[Prompt]
Check each line below for "chevron" and give the count of those that have it, nothing else.

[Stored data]
___

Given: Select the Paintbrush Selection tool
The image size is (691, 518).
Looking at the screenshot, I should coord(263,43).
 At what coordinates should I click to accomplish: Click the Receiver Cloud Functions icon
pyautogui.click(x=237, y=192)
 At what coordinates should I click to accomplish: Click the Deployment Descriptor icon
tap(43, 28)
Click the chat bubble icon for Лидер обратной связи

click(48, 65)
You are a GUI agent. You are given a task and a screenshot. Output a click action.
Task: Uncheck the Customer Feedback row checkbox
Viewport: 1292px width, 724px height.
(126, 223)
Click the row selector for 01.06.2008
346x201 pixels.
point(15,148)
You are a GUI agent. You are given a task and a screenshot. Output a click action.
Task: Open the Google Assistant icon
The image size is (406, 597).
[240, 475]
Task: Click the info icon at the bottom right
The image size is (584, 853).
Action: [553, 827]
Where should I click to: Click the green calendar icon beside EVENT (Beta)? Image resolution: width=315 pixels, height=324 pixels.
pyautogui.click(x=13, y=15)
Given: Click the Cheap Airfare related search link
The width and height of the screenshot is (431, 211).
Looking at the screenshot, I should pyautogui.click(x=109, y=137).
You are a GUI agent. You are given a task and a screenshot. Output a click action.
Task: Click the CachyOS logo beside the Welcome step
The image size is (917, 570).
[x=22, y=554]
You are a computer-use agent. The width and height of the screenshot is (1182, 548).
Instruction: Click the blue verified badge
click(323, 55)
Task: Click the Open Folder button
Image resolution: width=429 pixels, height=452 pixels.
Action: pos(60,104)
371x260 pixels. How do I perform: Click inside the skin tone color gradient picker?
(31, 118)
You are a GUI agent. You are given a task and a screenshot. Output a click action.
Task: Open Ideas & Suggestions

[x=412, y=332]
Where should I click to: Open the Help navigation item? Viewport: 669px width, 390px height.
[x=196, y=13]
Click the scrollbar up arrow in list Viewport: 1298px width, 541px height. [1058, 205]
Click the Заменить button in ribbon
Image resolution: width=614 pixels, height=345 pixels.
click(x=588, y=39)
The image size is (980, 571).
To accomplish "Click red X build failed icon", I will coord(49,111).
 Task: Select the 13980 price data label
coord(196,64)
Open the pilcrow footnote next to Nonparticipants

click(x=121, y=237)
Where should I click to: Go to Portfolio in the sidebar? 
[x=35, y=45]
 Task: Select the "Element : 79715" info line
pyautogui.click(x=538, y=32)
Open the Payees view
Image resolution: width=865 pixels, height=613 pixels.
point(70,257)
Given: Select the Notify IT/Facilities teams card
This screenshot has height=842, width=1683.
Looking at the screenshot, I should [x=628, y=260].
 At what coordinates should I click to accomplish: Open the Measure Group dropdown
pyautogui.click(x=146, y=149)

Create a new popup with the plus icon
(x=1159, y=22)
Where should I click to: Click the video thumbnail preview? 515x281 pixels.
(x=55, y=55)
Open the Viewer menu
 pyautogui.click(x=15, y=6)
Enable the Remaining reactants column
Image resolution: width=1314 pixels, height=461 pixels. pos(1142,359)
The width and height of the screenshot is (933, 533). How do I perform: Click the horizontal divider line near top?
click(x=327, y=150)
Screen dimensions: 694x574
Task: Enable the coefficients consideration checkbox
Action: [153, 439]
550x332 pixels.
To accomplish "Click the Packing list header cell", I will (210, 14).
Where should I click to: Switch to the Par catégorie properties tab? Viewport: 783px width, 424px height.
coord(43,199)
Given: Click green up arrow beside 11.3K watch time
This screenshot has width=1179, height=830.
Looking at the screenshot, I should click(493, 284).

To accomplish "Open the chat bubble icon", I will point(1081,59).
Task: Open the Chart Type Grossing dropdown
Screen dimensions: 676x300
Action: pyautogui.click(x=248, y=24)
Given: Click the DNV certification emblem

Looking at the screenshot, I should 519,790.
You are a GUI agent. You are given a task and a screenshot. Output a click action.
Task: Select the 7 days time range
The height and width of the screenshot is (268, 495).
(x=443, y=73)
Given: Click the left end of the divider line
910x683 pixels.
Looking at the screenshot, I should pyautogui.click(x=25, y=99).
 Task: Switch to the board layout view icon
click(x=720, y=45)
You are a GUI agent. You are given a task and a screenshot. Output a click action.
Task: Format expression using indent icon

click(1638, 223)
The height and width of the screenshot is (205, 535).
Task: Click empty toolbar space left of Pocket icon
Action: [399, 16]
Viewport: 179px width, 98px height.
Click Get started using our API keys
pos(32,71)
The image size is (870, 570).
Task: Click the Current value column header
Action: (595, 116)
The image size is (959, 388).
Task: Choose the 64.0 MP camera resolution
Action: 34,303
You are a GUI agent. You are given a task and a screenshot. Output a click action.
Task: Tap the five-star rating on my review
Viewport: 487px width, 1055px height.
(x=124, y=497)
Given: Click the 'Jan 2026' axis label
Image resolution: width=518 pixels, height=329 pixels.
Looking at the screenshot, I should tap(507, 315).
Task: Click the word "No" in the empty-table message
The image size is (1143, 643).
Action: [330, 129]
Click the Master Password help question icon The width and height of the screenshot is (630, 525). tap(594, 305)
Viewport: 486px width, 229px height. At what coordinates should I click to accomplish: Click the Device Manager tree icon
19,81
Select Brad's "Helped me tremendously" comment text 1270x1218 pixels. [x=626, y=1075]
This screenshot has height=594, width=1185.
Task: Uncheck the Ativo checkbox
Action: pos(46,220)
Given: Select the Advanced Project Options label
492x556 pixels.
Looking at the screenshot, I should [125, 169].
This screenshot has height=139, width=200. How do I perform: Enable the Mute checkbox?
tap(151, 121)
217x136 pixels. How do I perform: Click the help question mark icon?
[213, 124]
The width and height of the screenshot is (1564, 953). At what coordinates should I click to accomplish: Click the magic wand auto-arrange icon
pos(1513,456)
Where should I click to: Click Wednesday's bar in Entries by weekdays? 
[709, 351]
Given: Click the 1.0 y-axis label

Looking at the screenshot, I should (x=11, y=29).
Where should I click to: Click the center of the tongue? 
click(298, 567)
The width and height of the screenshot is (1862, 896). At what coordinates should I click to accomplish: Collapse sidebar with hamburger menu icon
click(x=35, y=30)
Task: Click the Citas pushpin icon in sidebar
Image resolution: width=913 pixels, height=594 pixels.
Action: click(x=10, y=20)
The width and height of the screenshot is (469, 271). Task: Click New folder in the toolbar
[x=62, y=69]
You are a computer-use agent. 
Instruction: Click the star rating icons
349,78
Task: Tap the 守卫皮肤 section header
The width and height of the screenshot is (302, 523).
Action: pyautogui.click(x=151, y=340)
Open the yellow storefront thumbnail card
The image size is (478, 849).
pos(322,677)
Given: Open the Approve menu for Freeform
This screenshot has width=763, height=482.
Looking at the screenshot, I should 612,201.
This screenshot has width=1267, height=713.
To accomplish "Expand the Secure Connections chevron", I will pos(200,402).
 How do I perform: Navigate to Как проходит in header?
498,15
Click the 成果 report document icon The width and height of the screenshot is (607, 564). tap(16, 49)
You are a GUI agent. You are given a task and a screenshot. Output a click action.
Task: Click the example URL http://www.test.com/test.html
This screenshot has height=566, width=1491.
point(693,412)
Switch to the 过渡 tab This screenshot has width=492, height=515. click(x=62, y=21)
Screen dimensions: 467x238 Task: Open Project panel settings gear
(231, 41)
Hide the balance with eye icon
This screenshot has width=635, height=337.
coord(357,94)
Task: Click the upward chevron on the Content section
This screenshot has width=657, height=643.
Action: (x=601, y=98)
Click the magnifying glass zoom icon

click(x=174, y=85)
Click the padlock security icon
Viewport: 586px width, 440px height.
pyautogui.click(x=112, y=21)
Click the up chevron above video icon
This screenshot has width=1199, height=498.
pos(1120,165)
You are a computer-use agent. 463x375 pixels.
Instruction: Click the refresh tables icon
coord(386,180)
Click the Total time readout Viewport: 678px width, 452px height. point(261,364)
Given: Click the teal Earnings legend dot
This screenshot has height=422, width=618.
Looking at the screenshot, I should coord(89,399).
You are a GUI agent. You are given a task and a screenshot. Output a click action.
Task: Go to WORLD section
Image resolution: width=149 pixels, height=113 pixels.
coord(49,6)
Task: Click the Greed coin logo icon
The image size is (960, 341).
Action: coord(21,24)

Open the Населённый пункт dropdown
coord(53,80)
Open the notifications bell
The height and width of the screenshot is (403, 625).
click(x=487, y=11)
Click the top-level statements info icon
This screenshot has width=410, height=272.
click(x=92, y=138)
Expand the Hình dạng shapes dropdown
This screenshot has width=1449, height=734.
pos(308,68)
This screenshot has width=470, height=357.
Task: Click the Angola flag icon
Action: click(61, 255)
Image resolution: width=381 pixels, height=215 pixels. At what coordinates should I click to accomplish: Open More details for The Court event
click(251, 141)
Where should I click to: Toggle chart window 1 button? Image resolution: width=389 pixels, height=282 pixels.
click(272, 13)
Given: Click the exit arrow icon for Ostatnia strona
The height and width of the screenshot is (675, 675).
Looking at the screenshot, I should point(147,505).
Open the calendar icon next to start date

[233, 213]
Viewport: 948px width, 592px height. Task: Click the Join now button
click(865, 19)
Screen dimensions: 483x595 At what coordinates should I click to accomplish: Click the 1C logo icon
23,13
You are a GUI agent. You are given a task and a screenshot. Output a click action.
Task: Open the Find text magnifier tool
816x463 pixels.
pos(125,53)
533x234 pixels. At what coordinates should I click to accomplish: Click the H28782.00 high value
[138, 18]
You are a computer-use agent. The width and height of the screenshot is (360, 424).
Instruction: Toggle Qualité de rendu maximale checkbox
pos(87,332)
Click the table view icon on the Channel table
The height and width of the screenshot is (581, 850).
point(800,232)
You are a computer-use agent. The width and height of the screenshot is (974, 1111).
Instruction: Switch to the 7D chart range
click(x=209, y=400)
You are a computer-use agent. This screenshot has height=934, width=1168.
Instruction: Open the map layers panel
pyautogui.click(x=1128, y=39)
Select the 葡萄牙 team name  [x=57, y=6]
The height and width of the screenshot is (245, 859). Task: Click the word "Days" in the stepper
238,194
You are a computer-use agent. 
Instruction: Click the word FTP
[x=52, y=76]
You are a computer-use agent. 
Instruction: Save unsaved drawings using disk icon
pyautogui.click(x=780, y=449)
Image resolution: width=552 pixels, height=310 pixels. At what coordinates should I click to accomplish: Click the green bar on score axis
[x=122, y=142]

___

[Solution for this task]
3